The rise in the number of cases has not deterred people from attending the Kumbh Mela. Ujwal Puri, a 34-year-old businessman, arrived in Haridwar on March 9 armed with bottles of disinfectant, masks and vitamins.
Mr Puri expected stringent Covid security checks. But he told the BBC he faced no checks at the airport or Haridwar. One of his festival photographs shows crowds on the banks, waiting to take a dip on one of the nights. A lot of people don’t wear a mask or pull it up to the chin.
“There was no social distancing,” Mr. Puri said. “People were seated cheek by jowl for the holy evening prayers.”
He stayed at the festival for three days, he said, and took off his mask in public “just once to take a selfie with psychics.” “I left everything to God,” he said.
When he returned to Mumbai, Mr Puri locked himself in a room, he said, and got tested. “I live with my parents so I took all the care I could.”
But not everyone will even have taken these steps. There have been warnings that the Kumbh Mela could have functioned as a super-spreader event.
“The Kumbh should have been postponed,” historian Gopal Bhardwaj said. “Kumbh is supposed to bring peace to the inner self. How do you find inner peace if the loved one is infected with Covid?”
Others disagree. Raghavendra Das, a saint who is at Kumbh Mela in Haridwar, said: “Aren’t election rallies a very common occurrence? Why are liquor stores open? Aren’t they spreading the coronavirus? “
This will hardly reassure those who live in Haridwar and fear that the influx of pilgrims may put them at risk of contracting the virus.
“These pilgrims are going home in a day or two. But who knows what they left behind, ”said Mithilesh Sinha, a resident of Haridwar.
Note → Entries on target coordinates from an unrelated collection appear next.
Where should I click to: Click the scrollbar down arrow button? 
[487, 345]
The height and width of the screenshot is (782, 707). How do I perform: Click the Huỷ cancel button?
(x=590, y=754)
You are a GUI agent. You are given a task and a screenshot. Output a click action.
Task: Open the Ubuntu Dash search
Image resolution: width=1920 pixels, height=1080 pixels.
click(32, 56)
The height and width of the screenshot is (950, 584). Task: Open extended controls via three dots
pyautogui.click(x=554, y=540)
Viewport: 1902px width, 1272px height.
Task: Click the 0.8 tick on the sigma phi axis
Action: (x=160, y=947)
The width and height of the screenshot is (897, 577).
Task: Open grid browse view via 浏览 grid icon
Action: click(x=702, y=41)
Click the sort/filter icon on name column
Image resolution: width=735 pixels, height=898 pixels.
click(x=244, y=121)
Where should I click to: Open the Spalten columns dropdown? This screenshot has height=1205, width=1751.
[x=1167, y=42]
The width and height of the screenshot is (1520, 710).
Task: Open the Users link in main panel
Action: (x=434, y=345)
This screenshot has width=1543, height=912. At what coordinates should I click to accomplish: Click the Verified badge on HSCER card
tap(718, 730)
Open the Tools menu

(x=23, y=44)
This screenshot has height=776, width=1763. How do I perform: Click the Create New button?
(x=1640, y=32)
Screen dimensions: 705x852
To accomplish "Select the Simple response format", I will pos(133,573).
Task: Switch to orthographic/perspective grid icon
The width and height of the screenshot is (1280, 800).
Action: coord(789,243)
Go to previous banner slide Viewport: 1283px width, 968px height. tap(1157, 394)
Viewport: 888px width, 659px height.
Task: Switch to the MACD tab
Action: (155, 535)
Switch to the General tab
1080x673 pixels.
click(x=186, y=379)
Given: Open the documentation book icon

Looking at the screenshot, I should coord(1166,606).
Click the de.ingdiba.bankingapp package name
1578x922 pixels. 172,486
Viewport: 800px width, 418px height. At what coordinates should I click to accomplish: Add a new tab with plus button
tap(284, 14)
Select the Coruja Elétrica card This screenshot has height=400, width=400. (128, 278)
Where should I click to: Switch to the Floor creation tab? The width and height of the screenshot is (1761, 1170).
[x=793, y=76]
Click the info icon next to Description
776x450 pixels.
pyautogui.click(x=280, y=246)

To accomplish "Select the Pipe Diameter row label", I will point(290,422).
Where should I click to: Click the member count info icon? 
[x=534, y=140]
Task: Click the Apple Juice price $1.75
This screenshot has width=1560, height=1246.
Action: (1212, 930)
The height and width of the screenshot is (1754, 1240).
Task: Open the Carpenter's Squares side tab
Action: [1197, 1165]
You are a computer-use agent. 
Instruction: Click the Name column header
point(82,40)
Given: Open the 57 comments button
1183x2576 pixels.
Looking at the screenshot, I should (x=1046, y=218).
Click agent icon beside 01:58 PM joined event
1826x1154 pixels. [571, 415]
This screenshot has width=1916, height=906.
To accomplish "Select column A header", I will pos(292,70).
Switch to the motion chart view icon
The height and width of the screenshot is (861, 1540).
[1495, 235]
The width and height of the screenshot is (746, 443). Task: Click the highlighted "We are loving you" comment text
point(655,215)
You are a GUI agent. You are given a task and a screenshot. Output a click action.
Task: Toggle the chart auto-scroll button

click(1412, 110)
Fears of an increased risk of Covid prompted Sachdanand Dabral, another resident, to petition the court last year, asking how the state was prepared in the event of a Covid surge. Mr Dabral blamed Uttarakhand Chief Minister Tirath Singh Rawat for the increase in cases, for allowing people to enter the state unchecked. The BBC could not reach Mr. Rawat for comment.
Mr Dabral’s lawyer, Shiv Bhatt, was part of an official court appointed committee that visited Haridwar in March to take stock of preparations for the Kumbh Mela. Mr Bhatt said hospitals, including a designated Covid care center, lacked basic equipment.
“The toilets and rooms were in poor condition. There were no bins or garbage cans. The elevator was not working,” he said.
But Mr Jha said all issues raised in the commission’s report have since been resolved. And worshipers continue to crowd the banks, often without masks and nearby, even as officials struggle to enforce Covid safety rules during the festival.
Sandeep Shinde, a Mumbai-based painter, said he enjoyed his Kumbh Mela experience earlier this month. Seated in a large room shared by about 10 devotees, Mr. Shinde slept on a mattress on the floor.
“Coming here and seeing people taking a holy dive was wonderful. I didn’t hear anyone around me talking about corona. No one was talking about the virus,” he said.